Texte source:

= = = = = = =

L'effondrement de l'accord d'exportation des céréales ukrainiennes, qui est le tout récent rebondissement dramatique dans le conflit embrasant l'Est du « Vieux Continent », ne peut que susciter, et à juste titre, la plus grande inquiétude dans les pays qui, pour couvrir leurs besoins en produit céréaliers, recourent obligatoirement à l'importation, et dont la facture d'importation de ces produits ne saurait que s'élever.

Nul doute que s'attaquer au ventre des peuples est une voie dangereuse, et constitue un tournant particulièrement tragique, car il entraine dans le conflit des Etats qui n'en portent, ni de prés, ni de loin, la responsabilité, et qui n'ont aucune influence sur son déroulement.

Les gouvernements, tout comme les médias des « démocraties avancées », parties directes au conflit, et faisant tout pour entretenir le feu de ce conflit, et même pour provoquer un embrasement généralisé à l'échelle planétaire, où la survie de la race humaine pourrait être en jeu, mettent le blâme de cette crise alimentaire qui fait planer sur les populations les plus pauvres de la planète, un risque réel de famine, -et font porter la responsabilité de la situation- sur un seul pays, pour ne pas dire « un seul homme, » désigné comme seul responsable « désigné » du conflit, et refusent de reconnaitre leurs propres responsabilité dans la genèse de ce conflit.

= = = = = = =

Données sources:

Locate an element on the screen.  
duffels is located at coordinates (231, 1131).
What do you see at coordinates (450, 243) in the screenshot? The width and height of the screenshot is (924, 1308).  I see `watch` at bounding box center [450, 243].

= = = = = = =

Travail demandé:
A. Pouvez-vous recopier, dans le texte sur l'accord céréalier ukrainien, le passage allant de « Nul doute que » jusqu'à « sur son déroulement. » inclus ?
B. Pouvez-vous poursuivre le texte sur l'accord céréalier ukrainien à partir de l'endroit où il s'arrête ?
Les données n'ont aucun rapport avec le texte sur l'accord céréalier ukrainien.

Réponses fournies:
A.
Nul doute que s'attaquer au ventre des peuples est une voie dangereuse, et constitue un tournant particulièrement tragique, car il entraine dans le conflit des Etats qui n'en portent, ni de prés, ni de loin, la responsabilité, et qui n'ont aucune influence sur son déroulement.

B.
Les gros titres de la « presse libre » tout comme les journaux des radios et chaines de télévision des pays membres de la plus puissance alliance militaire, ne font ni dans le détail, ni dans la nuance pour qualifier la décision prise par leur « ennemi » et ameuter l'opinion publique internationale contre lui, plus particulièrement dans les pays qui risquent d'être les plus touchés par l'arrêt des exportations de céréales à partir de l'Ukraine.

Il est évident que l'on ne peut que déplorer les perturbations dans le marché international des céréales dues à l'interruption de ces exportations.

Faire porter le blâme sur un homme pour la crise alimentaire mondiale menaçante : pure propagande de guerre ?

Mais, en ne focalisant que sur une partie au conflit l'attention de leurs concitoyens comme des citoyens des autres pays du monde non concernés directement par la crise actuelle, les dirigeants comme les médias des « démocraties avancées » ne font pas preuve de la bonne foi de mise, et manquent à leur obligation de fournir toutes les informations ayant un rapport avec cette situation de crise, et d'établir de manière claire les responsabilités des uns et des autres dans cette crise.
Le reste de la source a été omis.